A creative fortress?
The efforts to mainstream creativity relate to the Lisbon agenda, which is about the competitiveness of Europe. The creativity quest also concerns the search for a European identity. Both are admittedly dear to BO. At the Prague forum the scope was tacitly extended to include North America, too. Except for the solitary but distinct voice that called for the enhancement of creativity for sake of the shared global agenda of the entire humanity, which is a broader goal than the positioning of ‘the West’. (Or 27 states.)
See, I see why: CICY. The theme of the European year has triggered respectable activities like the Dutch-Flemish joint action for the improvement of cultural education, to which BO has had the pleasure to contribute in March.
Travellers in hard times
Tourism is an obvious interface between culture and the economy. The very latest Eurobarometer survey is about last year’s performance and this year’s expectations. The latter still do not promise dramatic fall in the volume of tourism in Europe. There will be shifts: mid-range travels into other EU countries will probably diminish at the expense of spending a holiday in the citizens’ own country and – strangely – at non-EU destinations.
Culture is the main focus of holiday for a minority of tourists. However, these people are particularly valuable for the trade, also in prospect.
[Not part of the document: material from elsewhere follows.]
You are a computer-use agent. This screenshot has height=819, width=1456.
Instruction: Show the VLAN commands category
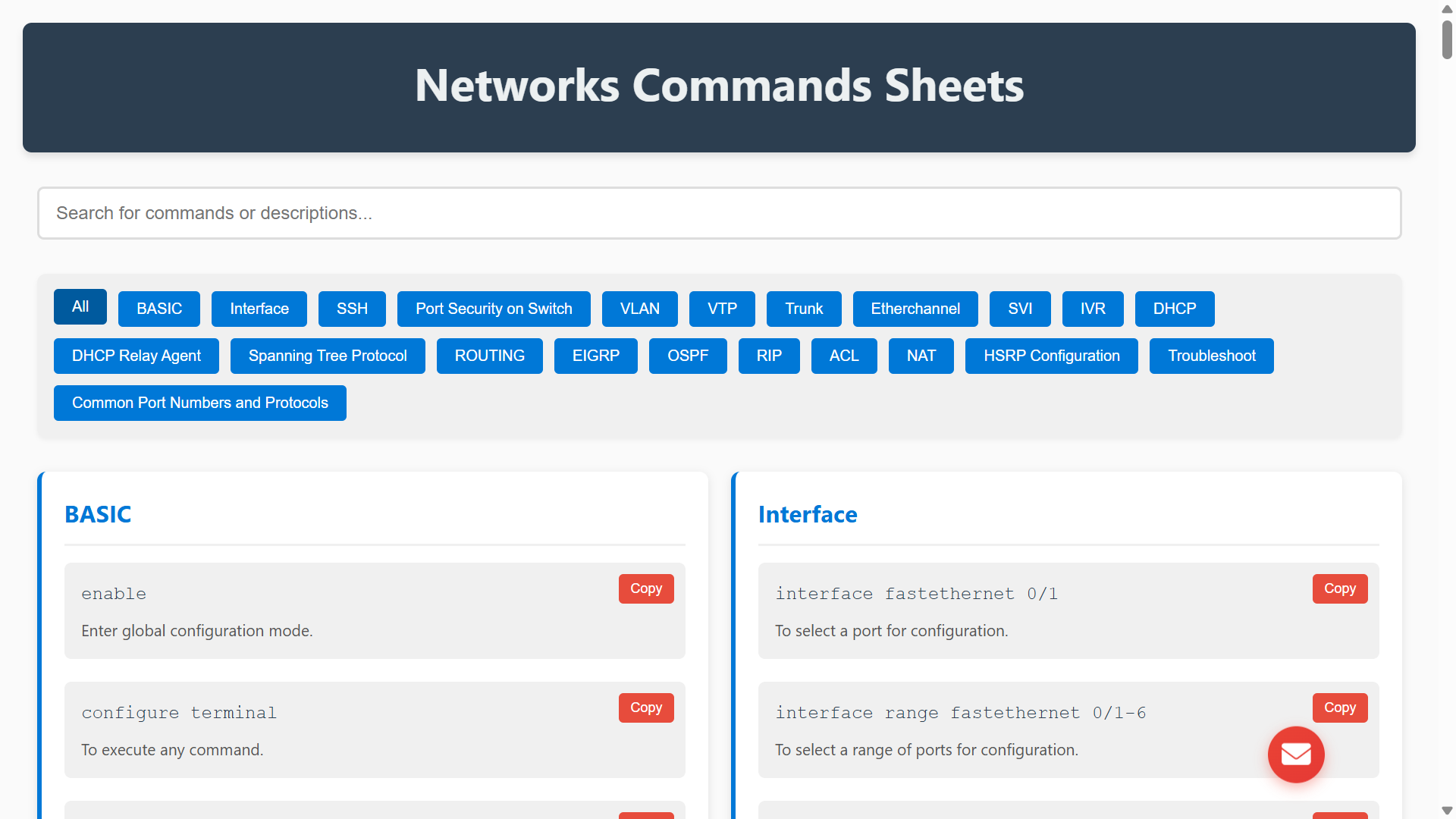(639, 309)
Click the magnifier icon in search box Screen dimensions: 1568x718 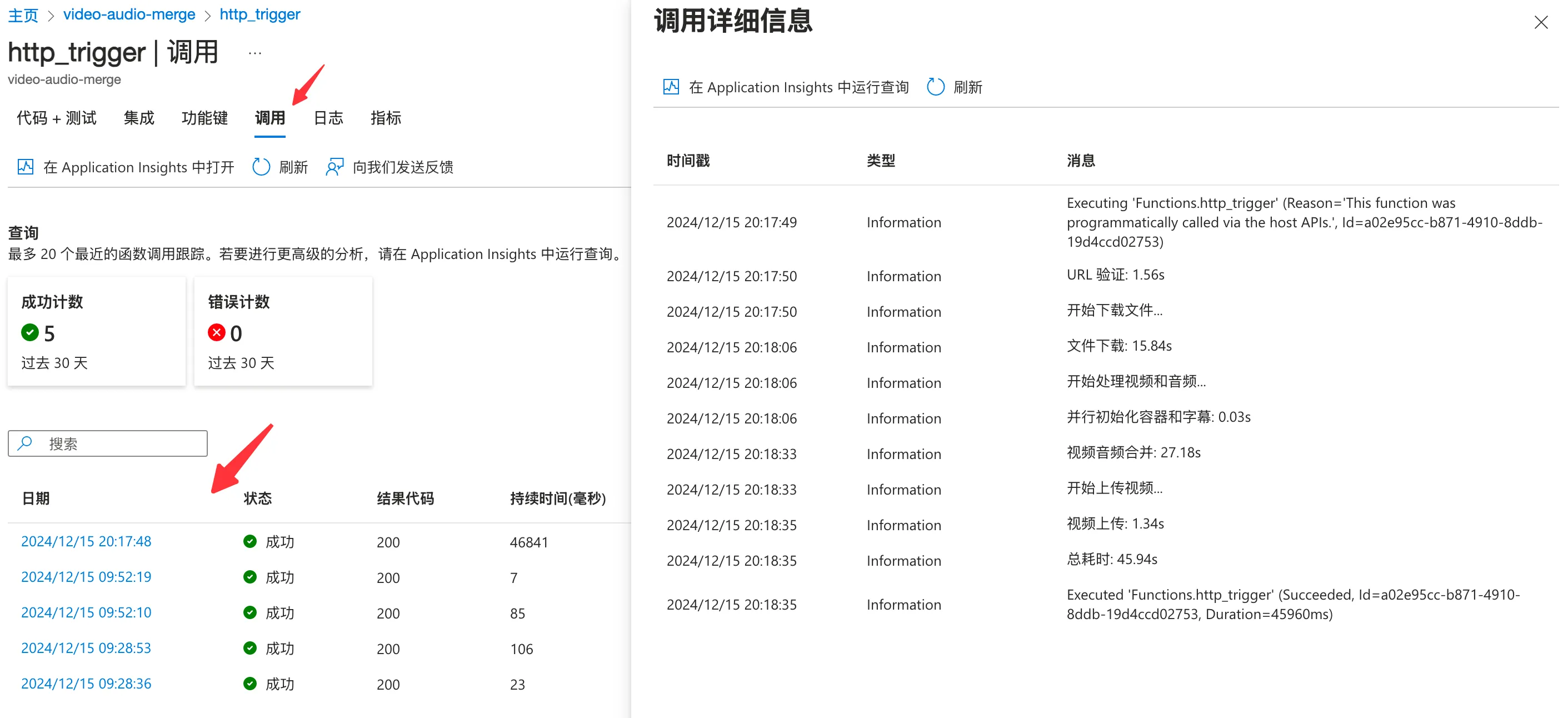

Changes in the cost of living have a smaller impact on the travel plans of cultural tourists than what people preferring beach, wellness or socialising have said.
The good Danish traveller
Where do these good tourists come from? From the old EU member states. The diagram shows the percentage of respondents for whom art or cultural heritage have a major influence on the choice of holiday destination.
The graph contains the percentages also by age group. This proves how youthful we are in east-central Europe, especially when thinking about our holiday trips.
Rich listing & labelling
Mankind is going mad about labelling, awarding and listing – as was stated before. Two pieces of news prompted BO to re-visit the theme: a call for on-line consultation about the European heritage label, and the release of the Ifacca report on defining and mapping intangible cultural heritage.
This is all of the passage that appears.